Legacy incumbent self-destruction

This is the Gartner MQ Leaders quadrant stasis issue, with Commvault, Dell, Rubrik, Veeam and Veritas. Their future is not good, according to Poonen. “I think that legacy players, at some point they’re going to self-destruct. They’re owned by private equity players. They’re owned by some hardware players. They’re struggling as a public market player, okay?” Poonen senses an opportunity . 

The self-destruction will happen over time – like Apple’s iPhone killing the Blackberry, which didn’t happen straight away. But enterprise customers canmove quite quickly, according to Poonen. “The PeopleSoft Workday transition happened really fast in the 2010 to 2015 era. … Siebel to Salesforce happened even faster, between 2000 to 2010. … So I hope we can push many of the Fortune 1000 accounts off those legacy platforms.” 
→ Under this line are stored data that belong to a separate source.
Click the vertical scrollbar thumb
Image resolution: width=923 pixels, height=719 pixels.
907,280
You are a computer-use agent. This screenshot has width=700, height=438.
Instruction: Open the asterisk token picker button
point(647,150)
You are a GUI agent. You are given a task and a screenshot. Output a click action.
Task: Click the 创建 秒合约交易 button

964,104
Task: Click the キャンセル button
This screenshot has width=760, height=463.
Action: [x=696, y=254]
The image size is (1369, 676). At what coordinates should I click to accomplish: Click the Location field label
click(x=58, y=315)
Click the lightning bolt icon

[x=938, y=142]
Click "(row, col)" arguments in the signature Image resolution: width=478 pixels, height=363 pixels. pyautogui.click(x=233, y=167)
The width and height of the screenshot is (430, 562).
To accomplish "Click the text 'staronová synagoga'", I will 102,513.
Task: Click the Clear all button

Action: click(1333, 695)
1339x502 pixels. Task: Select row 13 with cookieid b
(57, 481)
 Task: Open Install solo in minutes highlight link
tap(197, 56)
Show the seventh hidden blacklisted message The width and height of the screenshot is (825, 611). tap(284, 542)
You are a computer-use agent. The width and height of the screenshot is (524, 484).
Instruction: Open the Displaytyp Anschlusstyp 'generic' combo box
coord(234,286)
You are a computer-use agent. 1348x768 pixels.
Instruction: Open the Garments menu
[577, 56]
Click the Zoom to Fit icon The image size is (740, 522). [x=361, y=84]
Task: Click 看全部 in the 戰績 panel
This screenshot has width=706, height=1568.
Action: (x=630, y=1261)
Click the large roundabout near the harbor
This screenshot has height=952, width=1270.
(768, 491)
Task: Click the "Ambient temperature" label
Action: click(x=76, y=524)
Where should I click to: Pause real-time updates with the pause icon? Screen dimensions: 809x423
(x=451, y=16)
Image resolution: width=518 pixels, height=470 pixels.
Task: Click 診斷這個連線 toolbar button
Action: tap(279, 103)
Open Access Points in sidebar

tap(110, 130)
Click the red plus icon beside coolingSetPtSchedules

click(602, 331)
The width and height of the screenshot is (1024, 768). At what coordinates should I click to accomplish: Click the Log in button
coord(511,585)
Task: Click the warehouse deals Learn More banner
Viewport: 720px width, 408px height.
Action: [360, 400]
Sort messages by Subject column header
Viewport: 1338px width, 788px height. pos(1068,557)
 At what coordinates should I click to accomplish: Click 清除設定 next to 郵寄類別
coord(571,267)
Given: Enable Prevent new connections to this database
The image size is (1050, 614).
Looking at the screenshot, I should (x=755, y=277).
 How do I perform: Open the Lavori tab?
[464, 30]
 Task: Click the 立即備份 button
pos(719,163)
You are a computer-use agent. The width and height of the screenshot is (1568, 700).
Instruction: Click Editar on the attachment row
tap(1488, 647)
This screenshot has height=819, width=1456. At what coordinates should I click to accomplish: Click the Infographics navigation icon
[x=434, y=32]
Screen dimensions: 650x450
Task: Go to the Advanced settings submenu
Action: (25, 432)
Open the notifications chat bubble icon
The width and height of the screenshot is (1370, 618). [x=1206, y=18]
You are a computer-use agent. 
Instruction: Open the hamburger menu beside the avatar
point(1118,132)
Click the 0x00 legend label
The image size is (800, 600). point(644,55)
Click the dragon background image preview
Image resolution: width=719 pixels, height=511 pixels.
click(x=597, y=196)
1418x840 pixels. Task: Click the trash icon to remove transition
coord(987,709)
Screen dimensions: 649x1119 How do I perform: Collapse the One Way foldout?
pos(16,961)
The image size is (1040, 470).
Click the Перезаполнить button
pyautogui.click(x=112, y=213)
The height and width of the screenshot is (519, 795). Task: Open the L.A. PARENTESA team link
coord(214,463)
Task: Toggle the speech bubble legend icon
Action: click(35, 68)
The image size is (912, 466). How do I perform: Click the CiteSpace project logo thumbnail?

He thinks that “The nature of this being multi-cloud on one side infrastructure, multi-app on the other side, and then of course, multi-device, gives this a Switzerland proposition for years to come.”

Cohesity’s cultural preservation and chemistry

Poonen venerates founders. “I have a big place in my heart for founders and I think that I have not done something to create a company from scratch. I scaled companies from six to 12 at VMware 10 billion to 20 billion at SAP, but I’m not great at what [Mohit’s] done with this.”

He thinks he and Aron are forming a terrific team. “I’m not as technical anywhere close to him or having the ideas. But if we can both form a partnership where he knows a fair amount about go to market, but I know a lot more. I used to know a lot about technology, I don’t want to be involved, but we could find ways in which the actuals match together – we could be a perfect combination.”

Aron said: “We’ve got enough to create a great company, if we can keep this chemistry going for years to come.”

How is Poonen enjoying Cohesity? “I’m loving it. It’s great. The potential is good. He’s built a good team. And now we’ll add some places here that take the whole thing into a new level.”

Comment

The world of the large data protection and management vendors is slow-moving in market share displacement terms, as the latest Gartner enterprise data protection MQ makes clear. There was no significant change in the Leaders quadrant and there hasn’t been since Cohesity and Rubrik joined two years ago.

With the latest MQ, Veritas has been ranked as a Leader by the Gartner analysts 17 times, Commvault has been named a Leader for the 11th consecutive year, and Veeam has been positioned as a Leader for the sixth time.

Analyst Chris Evans suggested Cohesity needed to make a data management acquisition to significantly distance itself from the other suppliers – buying Komprise for example.

With a relatively low $42 million in funding, Cohesity, funded to the tune of $600 million, might be able to purchase it. Private equity would probably love to help and Komprise’s founders sold their previous startups. Such a move would also signal that Poonen was out to make a big difference. 

It might also make good defensive sense. The sense of logjam stasis amongst the top six data protection vendors in Gartner’s MQ – Cohesity, Commvault, Dell, Rubrik. Veeam and Veritas – must be commonly perceived by these companies’ leadership execs. Suppose one of them bought Komprise – what would the others then have to do in response? 

Buy the next best data management company, is the obvious answer, but next best would be a long way behind or a bold bet. Hammerspace anyone?